Bij besluit van 23 augustus 2011 (bestreden besluit) heeft het college het bezwaar tegen het besluit van 16 mei 2011 in zoverre gegrond verklaard dat de maatregel wordt beperkt tot één maand.
2.
Bij de aangevallen uitspraak heeft de rechtbank het beroep tegen het bestreden besluit ongegrond verklaard.
3.
Appellant heeft zich in hoger beroep op de hieronder nader te bespreken gronden tegen de aangevallen uitspraak gekeerd.
4.
De Raad komt tot de volgende beoordeling.
4.1.
Het geschil spitst zich uitsluitend toe op de vraag of appellant verwijtbaar niet heeft meegewerkt aan een onderzoek naar zijn mogelijkheden tot arbeidsinschakeling. Appellant heeft hiertoe - samengevat en voor de beoordeling van het onderhavige geschil van belang - aangevoerd dat hij niet schriftelijk op de hoogte is gesteld van de opdracht van het college aan Aob Compaz om een arbeidspsychologisch onderzoek uit te voeren, dat hij de brief van het college van 3 mei 2011 niet heeft ontvangen en dat hij niet op de hoogte was van de doelstelling van het onderzoek noch wat in verband hiermee zijn rechten en plichten waren.
4.2.
Het college heeft op 11 april 2011 appellant meegedeeld dat de uit de WWB voortvloeiende arbeidsverplichtingen weer volledig voor hem gelden. Uit de gedingstukken blijkt voorts dat hij tijdens een gesprek op 19 april 2011 met zijn inkomensconsulent op de hoogte is gesteld dat in verband met deze op hem rustende verplichtingen een arbeidspsychologisch onderzoek zal worden aangevraagd. Voorts is appellant in de brieven van Aob Compaz van 3 mei 2011 en 9 mei 2011 uitvoerig geïnformeerd uit welke onderdelen het onderzoek zal bestaan, dat het niet verschijnen op de afspraken gevolgen zou kunnen hebben voor zijn uitkering en dat hij voor verdere informatie contact op kan nemen met zijn inkomensconsulent. Daarnaast heeft de inkomensconsulent van appellant hem op 12 mei 2011 uitdrukkelijk telefonisch meegedeeld dat van appellant verwacht wordt dat hij op de afspraak, later die dag, bij Aob Compaz zal verschijnen en zijn medewerking aan het onderzoek zal verlenen.

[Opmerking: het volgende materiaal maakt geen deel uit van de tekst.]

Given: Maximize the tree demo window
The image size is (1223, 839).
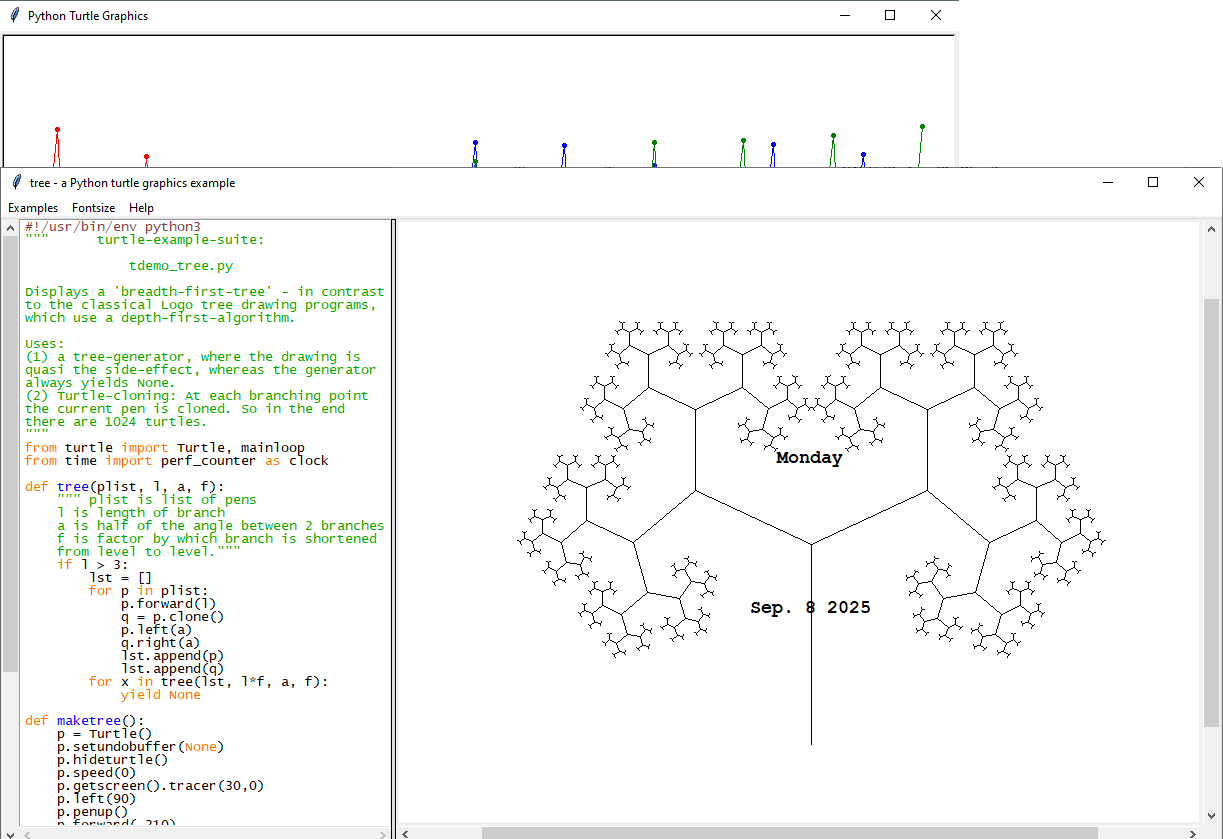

Hieruit blijkt dat appellant in ieder geval op 9 mei 2011 op de hoogte was dan wel kon zijn dat Aob Compaz van de gemeente Heerlen, afdeling Welzijn, de opdracht tot het uitvoeren van een psycho-diagnostisch onderzoek heeft ontvangen. De vraag of op het college de verplichting rust om appellant een kopie van de feitelijke opdracht voor een dergelijk onderzoek aan Aob Compaz te verstrekken en of appellant de aan hem verstuurde bevestiging van 3 mei 2011 van deze opdracht heeft ontvangen kan en zal de Raad in het midden laten.
Geconcludeerd wordt dat appellant - zonder opgave van een geldige reden - niet is verschenen.
4.3.
Uit 4.2 volgt dat appellant de op hem rustende verplichting ingevolge artikel 9, eerste lid, aanhef en onder b, van de WWB heeft geschonden en niet gezegd kan worden dat elke vorm van verwijtbaarheid ontbreekt. Het college was dan ook gehouden om op grond van artikel 18, tweede lid, van de WWB de bijstand van appellant te verlagen. Tegen de omvang van de opgelegde verlaging zijn geen zelfstandige gronden aangevoerd.
4.4.
Gelet op het voorgaande slaagt het hoger beroep niet, zodat de aangevallen uitspraak voor bevestiging in aanmerking komt.
5.
Voor een veroordeling in de proceskosten bestaat geen aanleiding.

BESLISSING

De Centrale Raad van Beroep bevestigt de aangevallen uitspraak.
Deze uitspraak is gedaan door A.B.J. van der Ham in tegenwoordigheid van J.T.P. Pot als griffier. De beslissing is uitgesproken in het openbaar op 17 juli 2013.